Only the lines from the one containing "ご利用規約 (31, 2497)" through the final line of the material below should be output, exactly as they stand.

**INPUT DATA**
------
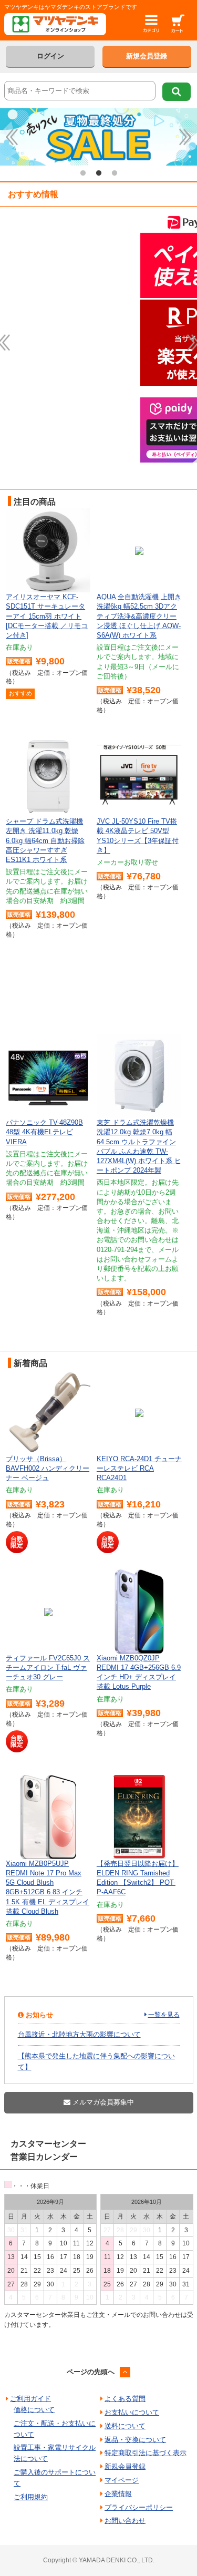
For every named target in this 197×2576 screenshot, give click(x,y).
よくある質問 (125, 2399)
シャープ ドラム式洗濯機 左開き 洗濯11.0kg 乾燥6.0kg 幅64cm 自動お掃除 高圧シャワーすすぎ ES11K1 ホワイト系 (45, 840)
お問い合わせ (125, 2520)
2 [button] (99, 173)
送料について (125, 2426)
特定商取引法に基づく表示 (145, 2453)
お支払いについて (132, 2412)
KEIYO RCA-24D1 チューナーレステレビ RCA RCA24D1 (139, 1468)
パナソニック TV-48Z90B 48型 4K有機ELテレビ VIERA (44, 1131)
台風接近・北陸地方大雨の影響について (79, 2034)
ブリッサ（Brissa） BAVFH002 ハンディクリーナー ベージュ (47, 1468)
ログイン (50, 56)
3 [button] (114, 173)
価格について (34, 2410)
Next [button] (185, 137)
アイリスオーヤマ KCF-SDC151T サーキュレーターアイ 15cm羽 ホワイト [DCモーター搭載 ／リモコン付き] (47, 616)
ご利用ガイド (30, 2399)
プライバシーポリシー (139, 2507)
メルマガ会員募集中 (102, 2102)
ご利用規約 (31, 2497)
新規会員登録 (146, 56)
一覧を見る (164, 2014)
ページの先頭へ (91, 2372)
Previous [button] (12, 137)
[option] (98, 136)
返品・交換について (135, 2440)
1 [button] (83, 173)
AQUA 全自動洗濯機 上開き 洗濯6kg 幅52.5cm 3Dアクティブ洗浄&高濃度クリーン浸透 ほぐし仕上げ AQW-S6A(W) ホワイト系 (139, 616)
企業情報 (118, 2494)
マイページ (122, 2480)
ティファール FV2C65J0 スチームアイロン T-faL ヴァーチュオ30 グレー (48, 1667)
------
**REPLY TO THE EXERCISE**
ご利用規約 (31, 2497)
新規会員登録 (146, 56)
一覧を見る (164, 2014)
ページの先頭へ (91, 2372)
Previous [button] (12, 137)
[option] (98, 136)
返品・交換について (135, 2440)
1 [button] (83, 173)
AQUA 全自動洗濯機 上開き 洗濯6kg 幅52.5cm 3Dアクティブ洗浄&高濃度クリーン浸透 ほぐし仕上げ AQW-S6A(W) ホワイト系 (139, 616)
企業情報 (118, 2494)
マイページ (122, 2480)
ティファール FV2C65J0 スチームアイロン T-faL ヴァーチュオ30 グレー (48, 1667)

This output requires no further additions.